Detenzione illegale di materiale esplodente, di una pistola con matricola abrasa completa di caricatore con proiettili e ricettazione sono le accuse per Rocco Cesare (è difeso dagli avvocati Claudio Barbato e Marcello Giulianini), 51 anni, di Tocco Caudio, arrestato questa mattina dai carabinieri della Compagnia di Montesarchio e della Stazione di Cautano. Nei suoi confronti un'ordinanza di custodia cautelare in carcere emessa dal gip Flavio Cusani su richiesta del sostituto procuratore Assunta Tillo che ha coordinato le indagini.

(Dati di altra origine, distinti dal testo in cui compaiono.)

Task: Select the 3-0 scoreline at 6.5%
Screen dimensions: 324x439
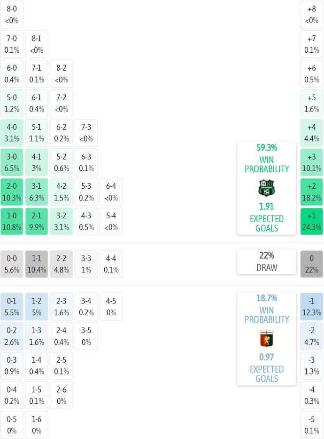Action: [x=12, y=162]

Un lavoro investigativo avviato a luglio scorso quando, durante una perquisizione all'interno del bar gestito dall'indagato, i militari avevano rinvenuto e sequestrato, in un locale attiguo all’esercizio pubblico, all’interno di un frigorifero dismesso, una bomba carta artigianale con miccia lunga 60 centimetri, una tanica con liquido infiammabile, un artifizio pirotecnico del peso lordo di 180 grammi con miccia da 55 centimetri e una pistola Beretta calibro 7,65 con matricola abrasa completa di caricatore con 10 proiettili.

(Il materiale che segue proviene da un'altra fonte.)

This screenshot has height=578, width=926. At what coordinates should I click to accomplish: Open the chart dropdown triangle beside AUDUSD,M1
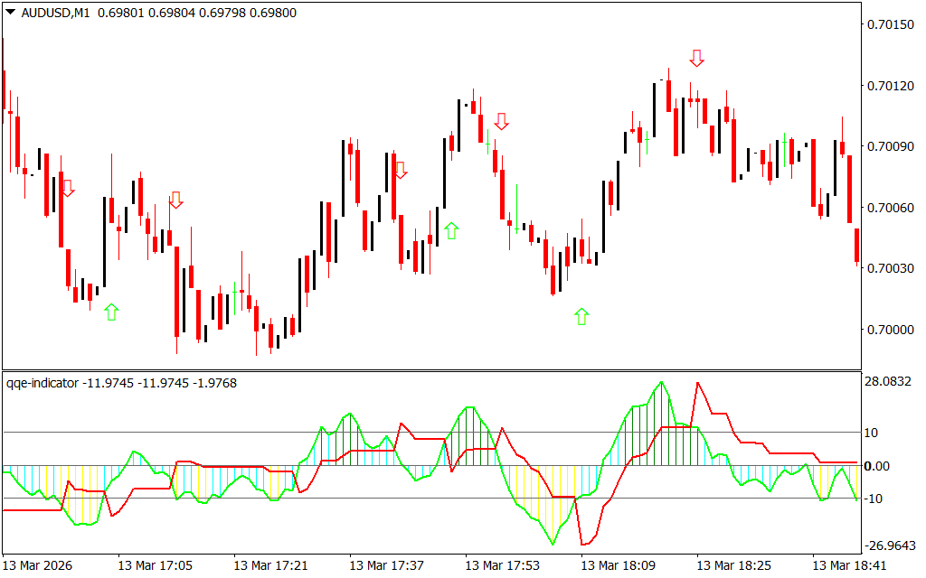[x=10, y=13]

Per questo motivo l'uomo è stato destinatario del provvedimento cautelare emesso dal Gip che ha altresì evidenziato come, spiega il procuratore capo Aldo Policastro in una nota “l’indagato incline a comportamenti violenti e arroganti e poco rispettoso delle norme di legge e delle istituzioni pubbliche, oltre ad avere precedenti penali specifici, dimostra di essere attiguo ad ambienti criminali e a personaggi macchiatisi di gravi delitti contro la persona ed il patrimonio. L’essere riuscito a procurarsi un’arma con matricola abrasa, di assai dubbia provenienza e di probabile pregressa utilizzazione in ambienti malavitosi, è indice di speciale propensione a delinquere”.
Le indagini intanto proseguono per accertare “ulteriori condotte criminose emerse nel corso delle indagini”.
Dichiarato in arresto, Cesare è stato trasferito in carcere. Nelle prossime ore l'interrogatorio di garanzia dell'indagato.